● WORK REQUIRED
Rewrite the entries starting with the line that contains "Click the New library toolbar icon" and going on through the line that contains "point(444,199)", changing "toolbar icon" to "toolbar button" and keeping everything else the same. Leave the pictures out of your answer.

● SOURCE RECORDS
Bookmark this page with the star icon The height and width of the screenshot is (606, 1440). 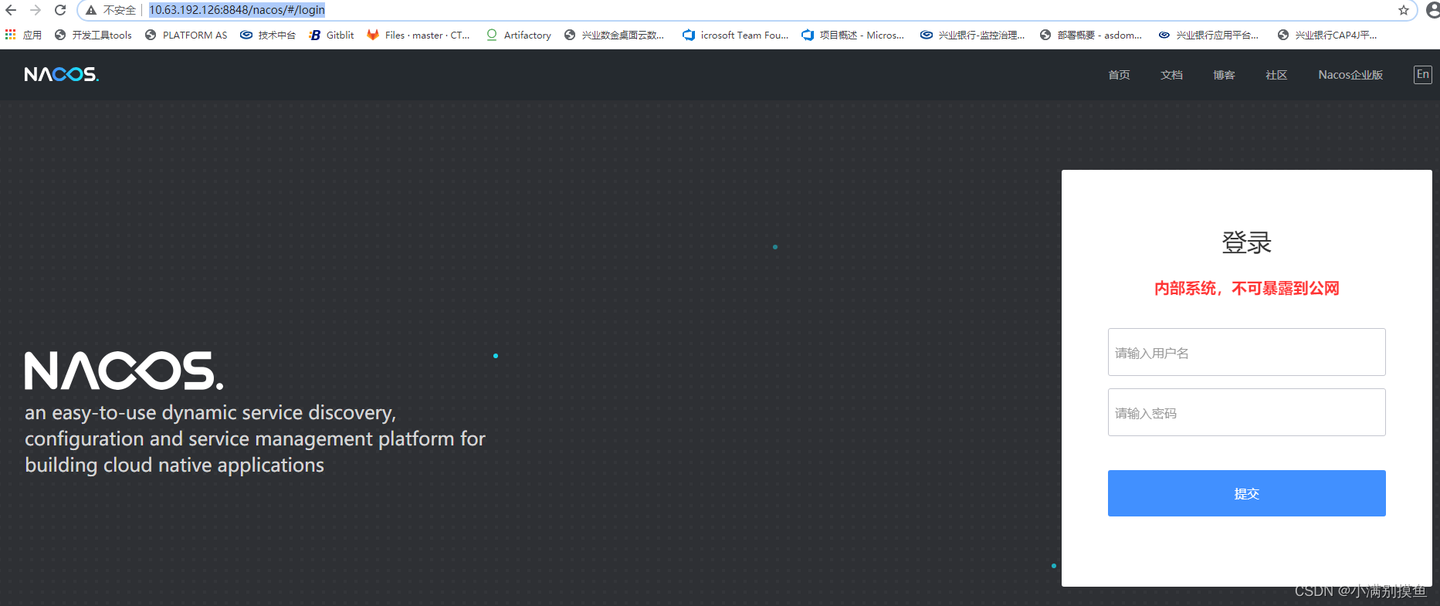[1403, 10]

...

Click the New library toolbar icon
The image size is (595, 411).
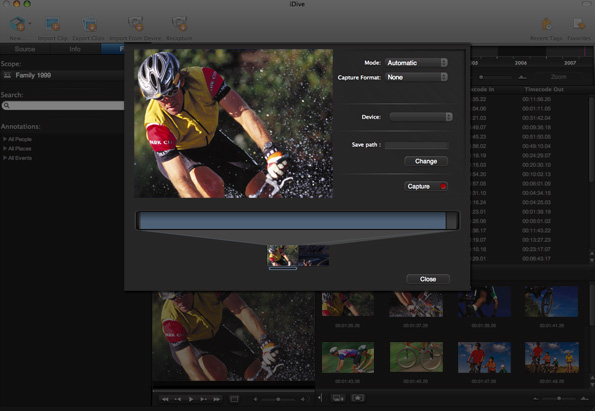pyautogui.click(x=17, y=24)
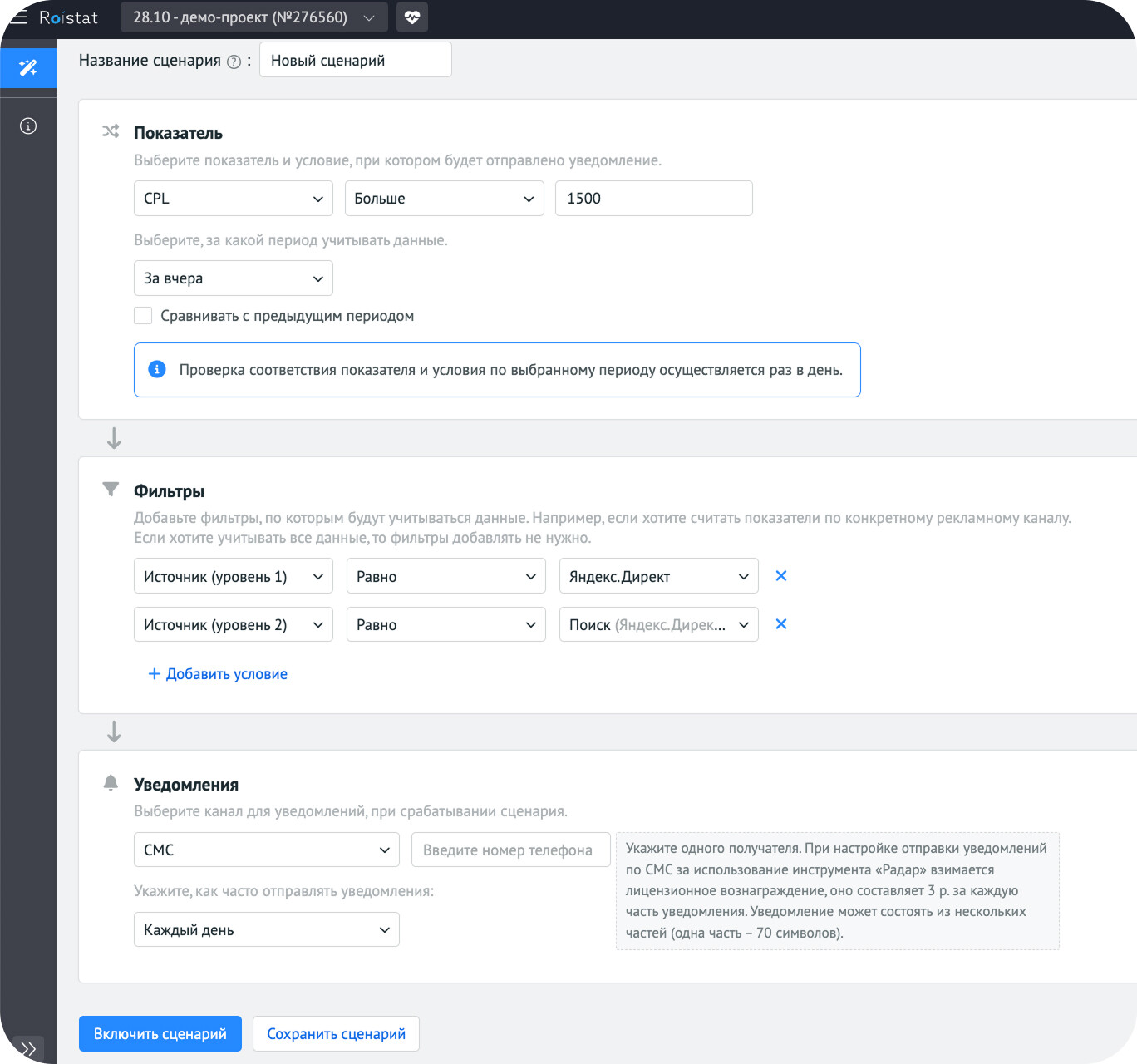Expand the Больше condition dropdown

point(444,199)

● EXPECTED OUTPUT
Click the New library toolbar button
The image size is (595, 411).
pyautogui.click(x=17, y=24)
Expand the Больше condition dropdown

point(444,199)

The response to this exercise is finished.